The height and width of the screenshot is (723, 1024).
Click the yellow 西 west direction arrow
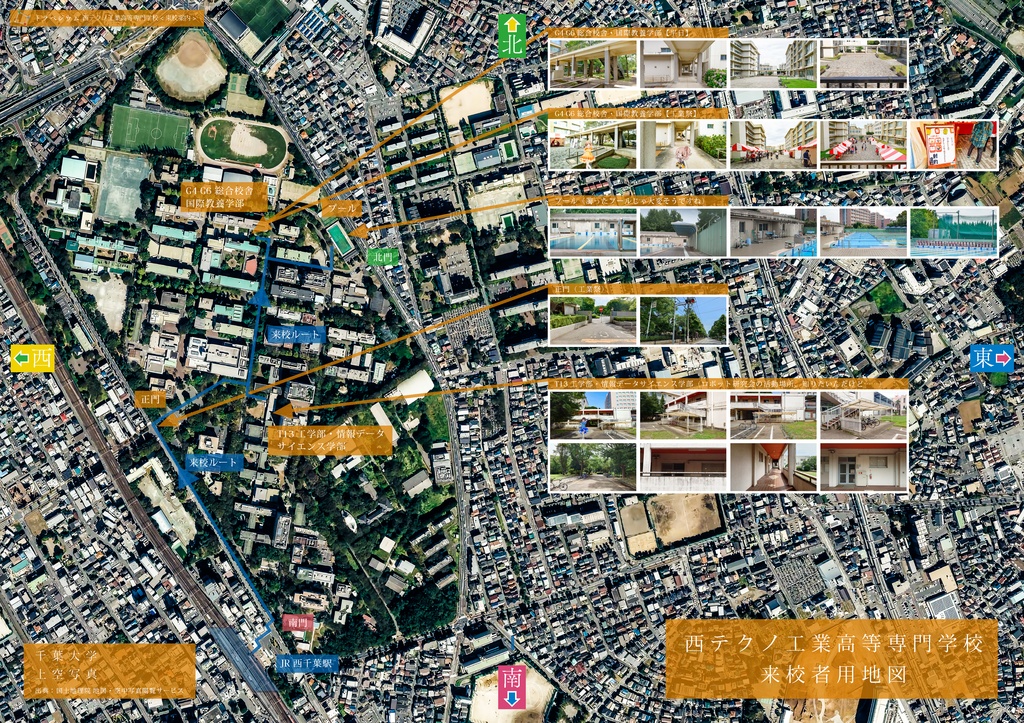click(x=33, y=360)
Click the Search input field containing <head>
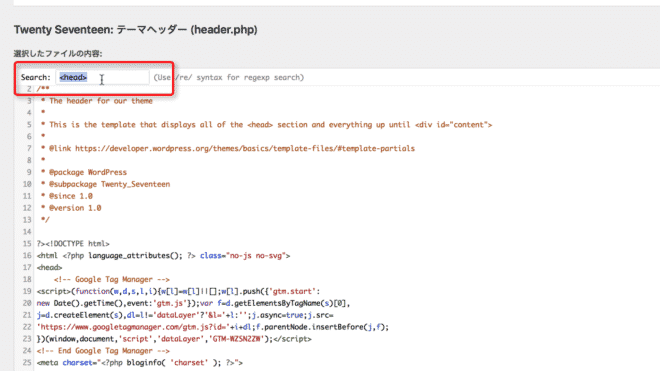The width and height of the screenshot is (660, 371). click(x=102, y=77)
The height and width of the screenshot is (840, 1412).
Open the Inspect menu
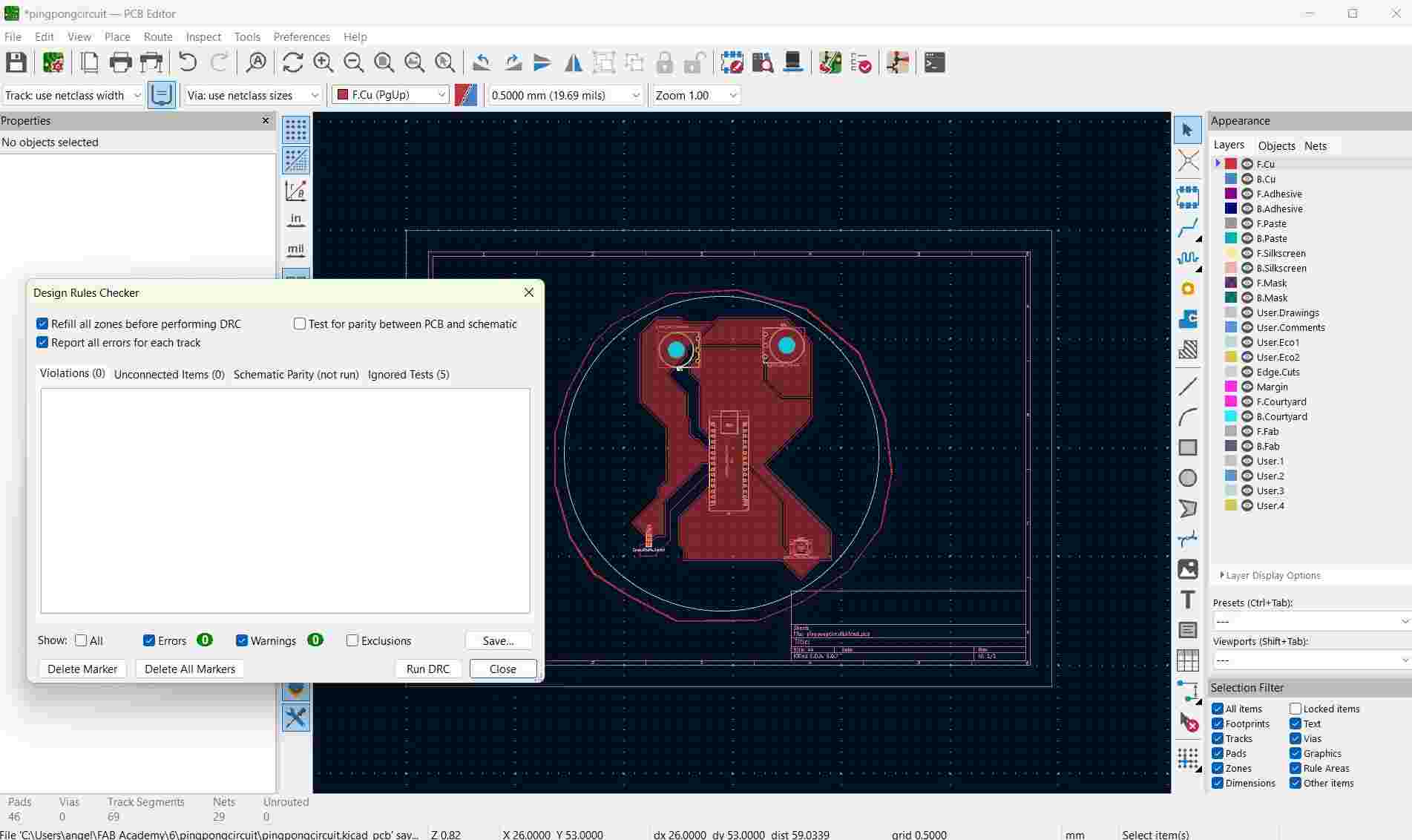[203, 36]
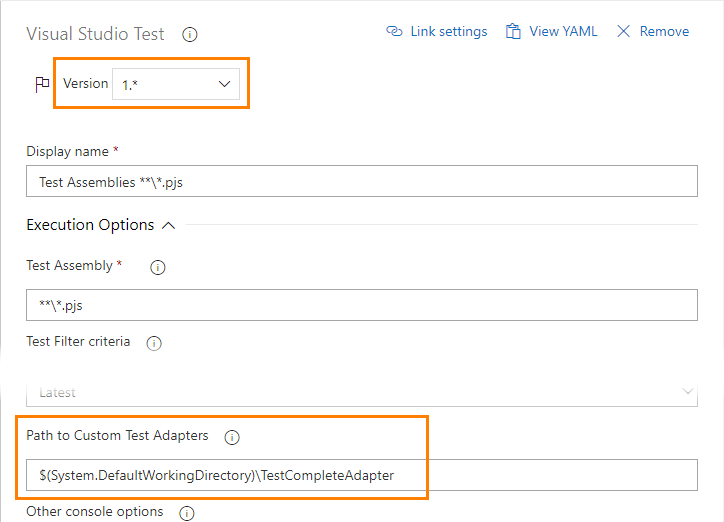Click the Remove X icon
The image size is (724, 522).
624,32
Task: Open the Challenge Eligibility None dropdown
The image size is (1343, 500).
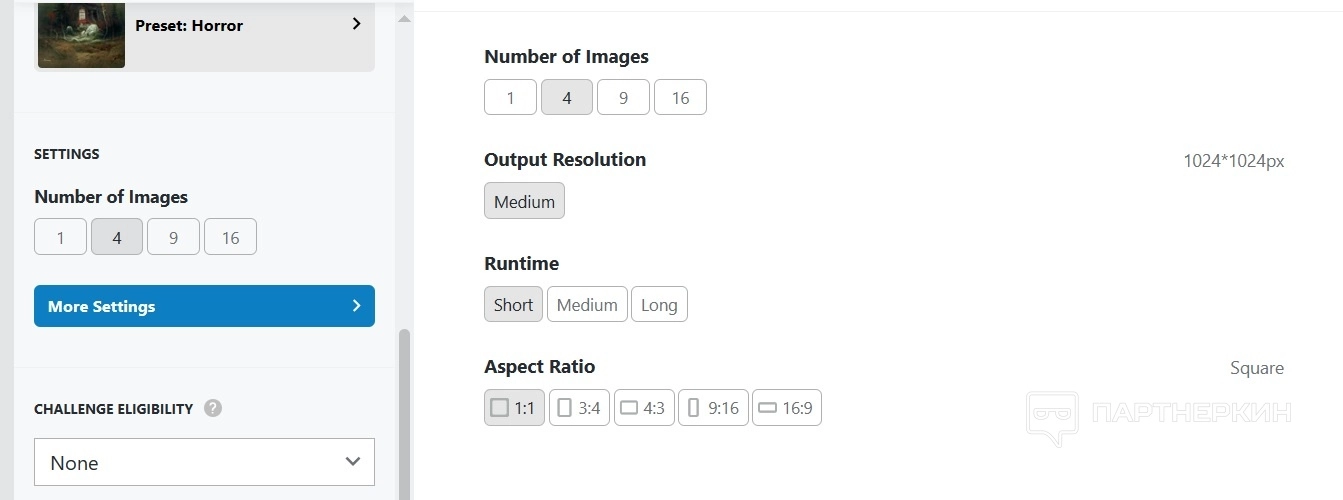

# [What is expected]
Would you copy the lines from the one holding "Click the yellow 西 west direction arrow" down to the last line of the material, both included, exactly and with nothing added, skipping the pictures?

# [Solution]
Click the yellow 西 west direction arrow
click(x=33, y=360)
Click the Search input field containing <head>
The width and height of the screenshot is (660, 371). click(x=102, y=77)
The height and width of the screenshot is (840, 1412).
Open the Inspect menu
[203, 36]
Click the Remove X icon
The image size is (724, 522).
624,32
Task: Open the Challenge Eligibility None dropdown
The image size is (1343, 500).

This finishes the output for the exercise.